▶ **Assigned task**:
Transcribe, without alteration, the line that includes "September 2022 (719, 358)" and each line after it until the records end, omitting all that precede it.

Dataset excerpts:

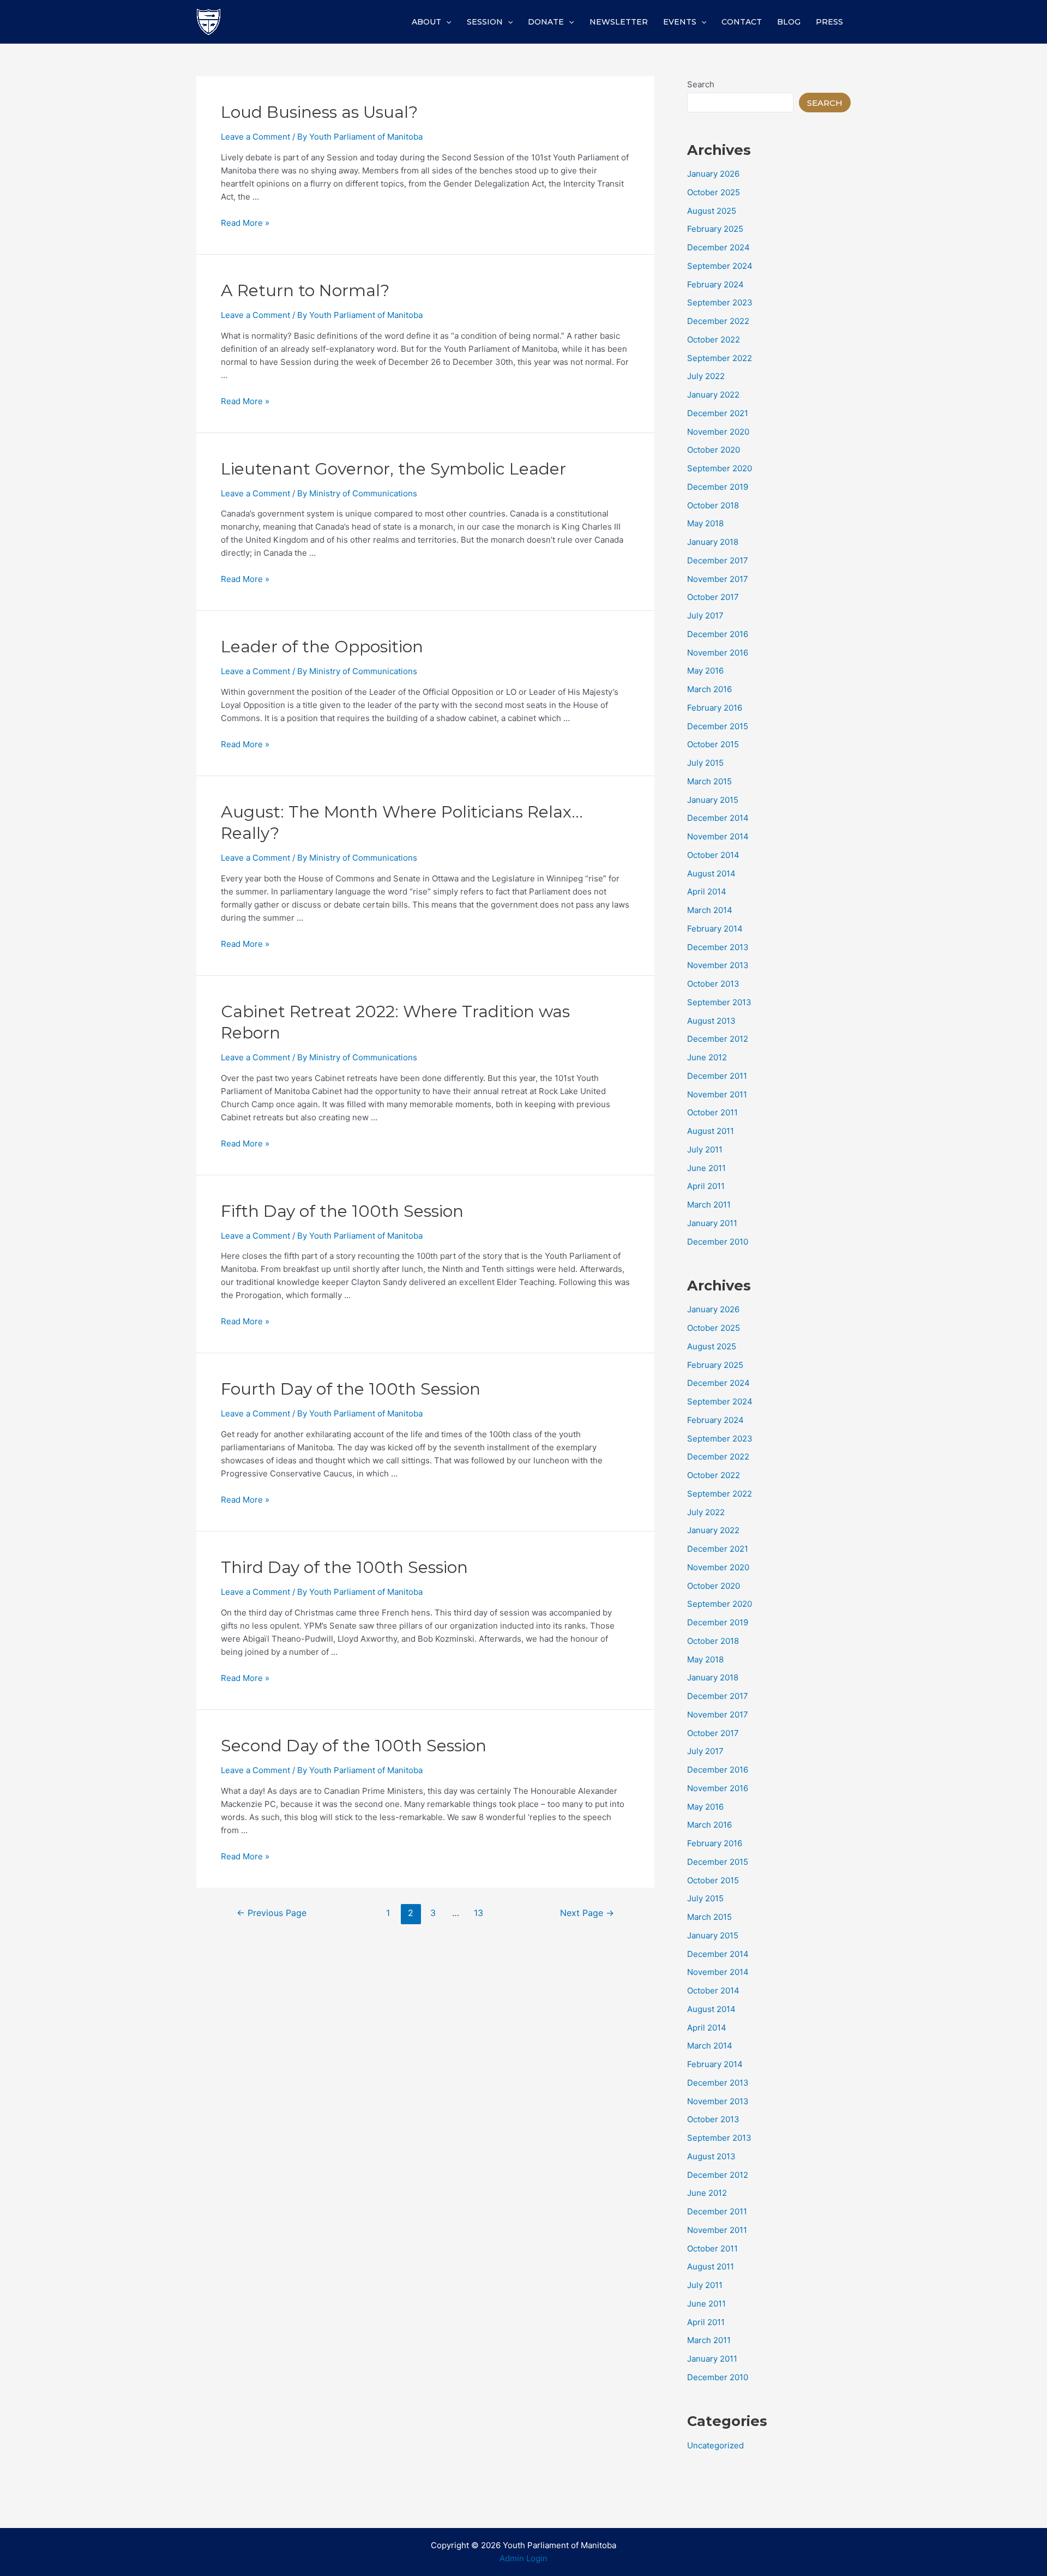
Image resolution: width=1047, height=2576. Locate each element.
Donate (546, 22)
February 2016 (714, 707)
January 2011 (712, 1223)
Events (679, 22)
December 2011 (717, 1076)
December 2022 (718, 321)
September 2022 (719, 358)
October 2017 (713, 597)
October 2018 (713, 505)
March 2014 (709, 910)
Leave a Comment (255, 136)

▶ **Solution to the problem**:
September 2022 (719, 358)
October 2017 (713, 597)
October 2018 (713, 505)
March 2014 (709, 910)
Leave a Comment (255, 136)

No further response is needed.